Akıllı insan:Bunun için benim oy vereceğim adayın  akıllı olması gerekir. Bir insanın aklı önce öğrencilik yıllarındaki başarısından belli olur. Arkadaşlarının önüne geçer. Sınıf birincisi olur, takdir alır, iftar listesine girer. Sonra meslek hayatındaki başarısından belli olur. Süratle yükselir, genel müdür, şirket yöneticisi, kurum başkanı, ilim adamı olur.

 

Akıllı devlet adamı örnekleri: Yakın tarihimizde akıllı devlet adamlarının örnekleri sırayla, Atatürk, İsmet Paşa, Celal Bayar, Süleyman Demirel, Turgut Özal’dır. Kılıçdaroğlu, Meral Hanım, Babacan,. Mehmet Şimşek, Aziz Sancar ve daha yüzbinlerce akıllı, bilim, iş ve devlet adamı vardır. Onlar olmasaydı bizler bugün yaşadığımız imkânları ve hayat şartlarını yaşayabilir miydik? 

 

                       Akıllı ilim ve teknoloji adamları olmasaydı bugün hayatımız bu kadar güzel, bu kadar renkli, bu kadar kolay olur muydu? Sağlığımız bu kadar iyi, ömrümüz bu kadar uzun olur muydu?

 

                         Akıllı insan sadece ilim, ekonomi, sanayi ve ticarette lazım değildir. En başta siyasette, devlet yönetiminde lazımdır. Çünkü devlet yönetimindeki kalite, bütün diğer alanlardaki gelişme ve yükselmenin alt yapısı ve temelidir.

 

Gelelim Kılıçdaroğlu’na : Evet, boyu-posu, endamı, hitabet kabiliyeti, ses tonu, vücut dili, karizması, Recep Tayyip Erdoğan gibi güçlü ve etkili değil. Ancak, benim atalarım

İştir kişinin aynası, lafa bakılmaz” “Laf la peynir gemisi yürümez. Laf karın doyurmaz” demişler.
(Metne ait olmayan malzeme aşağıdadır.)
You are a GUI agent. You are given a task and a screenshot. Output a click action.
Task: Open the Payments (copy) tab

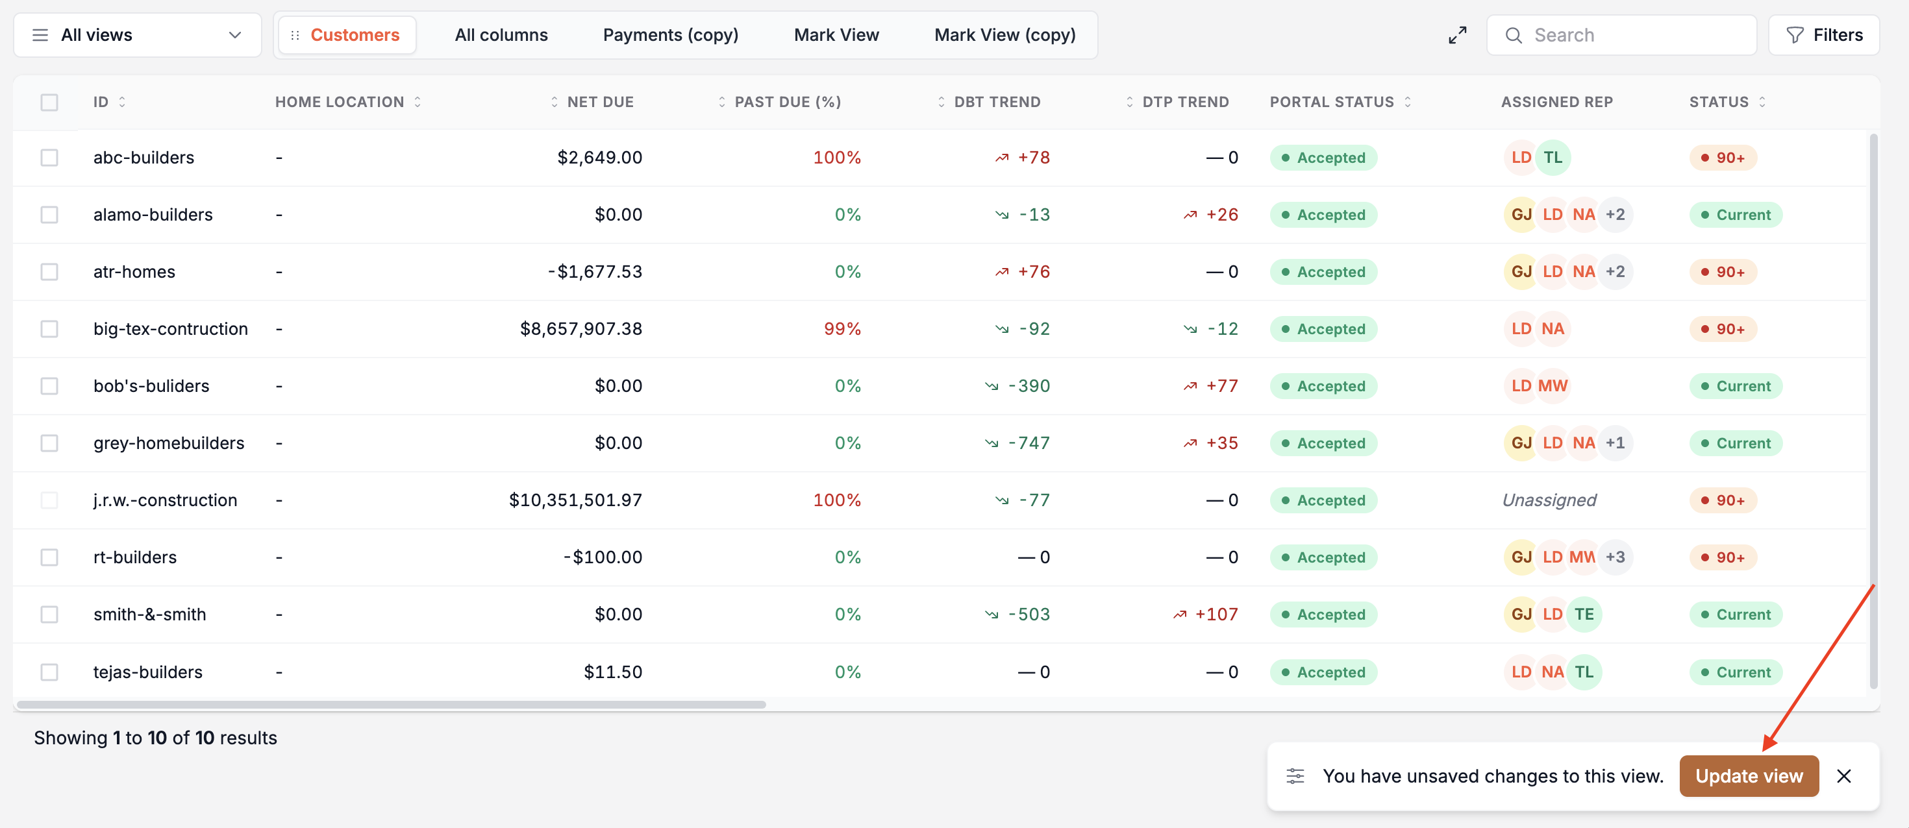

Ben de atalarımın sözüne inanıyor ve tutuyorum.

 

                       Bir örnek vereyim. Türkiye ekonomik krize yuvarlandı. Kemal Derviş,  Türkiye ekonomisinin başına getirildi. Serbest piyasa ekonomisinin bütün yasa, kural ve kurumlarını düzenledi, yerleştirdi. Ülke ekonomisini düze çıkardı. Ancak hitabet kabiliyeti yoktu. Kem-küm eder dururdu. Akıllı adam o haliyle siyasete girer mi?

 

Çünkü siyasette en etkili yetenek hitabet kabiliyeti, atıp-tutmak, asıp-kesmek, cart-curt edip kitleleri coşturmak ve kendisini kabul ettirmektir. Yani boy-pos, endam, vücut dilidir. Kemal Derviş bunları bilmeyecek kadar aptal mı? Niye siyasete girsin?

 

Kılıçdaroğlu sınıf birincisi imiş. Hesap uzmanlığı imtihanını kazanmış. En sonda SSK genel müdürü olmuş. Tıpkı Atatürk, İsmet Paşa, Celal Bayar, Süleyman Demirel, Turgut Özal gibi devlet tecrübesine sahip bir kişi.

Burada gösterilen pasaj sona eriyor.